Jam Sessions is a new, digital musical instrument that is every bit as innovative as Toshio Iwai's Tenori-On, with the added benefit of making sense to someone other than Toshio Iwai. It is endlessly configurable, ridiculously feature-rich, and easy to operate. It is potentially useful for traveling musicians, but is just as enjoyable for amateurs who just want to mess around and make some impromptu music.
Jam Sessions lets you make noise by holding a direction on the d-pad corresponding to a labeled guitar chord and then dragging the stylus across a bar on the touch screen to strum. Up-strokes and down-strokes sound different, as they would on a real guitar. Developer Plato painstakingly recorded samples of up-strokes and down-strokes for each chord, and the effort results in a startlingly realistic sound, which is just different enough from a real guitar to be interesting. The speed and intensity of your strum affects the volume of the sound, as well. Strumming is intuitive and fun, and sets off some lovely visual flourishes on the screen. A tutorial teaches you how to use this system when you first turn on the game; you can revisit the tutorial at any time.
There are endless options for changing the sound and experience of the game. There are plenty of cosmetic changes like background images and the color and shape of the strum bar, and it is enjoyable to 'skin' your instrument to your liking. The strum bar effects can be pretty mesmerizing. There are also more significant options for customization. You can create your own palette of eight chords out of 120 (plus eight more assigned to the L button plus a direction) and save multiple palettes. You can apply six effects to your sound using simulated distortion, flange, chorus, and other pedals, all with appropriate dials, and even save your preset combinations of such effects. You can alter the direction of your up-strokes and down-strokes, change the manner in which the game registers a muted strum, tune the guitar, and set different volumes for different areas of the screen.

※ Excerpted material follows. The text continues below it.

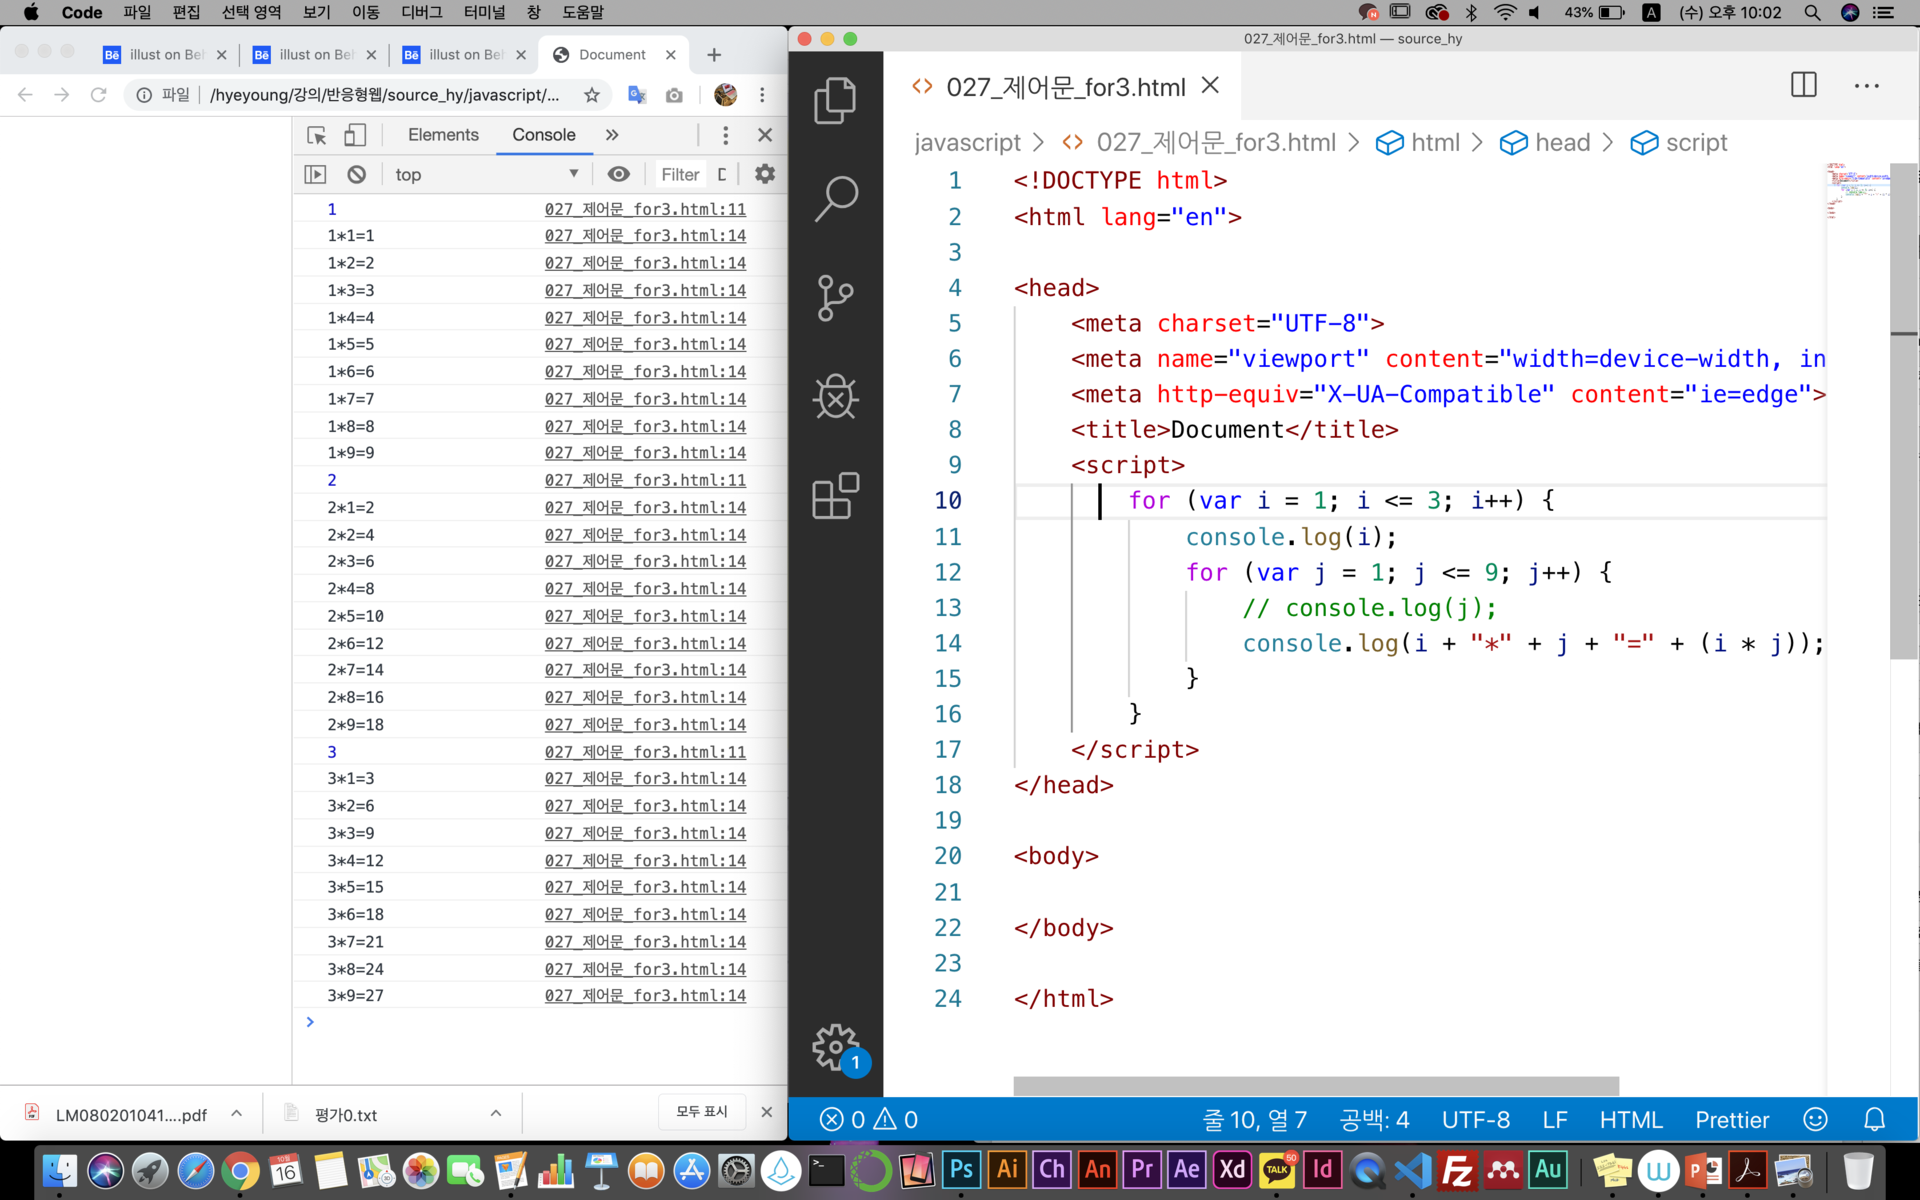Toggle the console sidebar panel
The width and height of the screenshot is (1920, 1200).
pyautogui.click(x=315, y=174)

As for judging whether or not it's worth a purchase, that's also difficult. If you think you'd have a good time playing your DS like a musical instrument, this is absolutely worth your money. If you aren't interested in music, do not purchase this product. While it may surprise interested parties by being more full-featured than expected, it's not going to win over anyone looking for a traditional game or anything other than an innovative way to play music. It is exactly what it seems. It is an astoundingly well-designed musical instrument, with a simple interface, but it is still a musical instrument. One that we find satisfying to play with.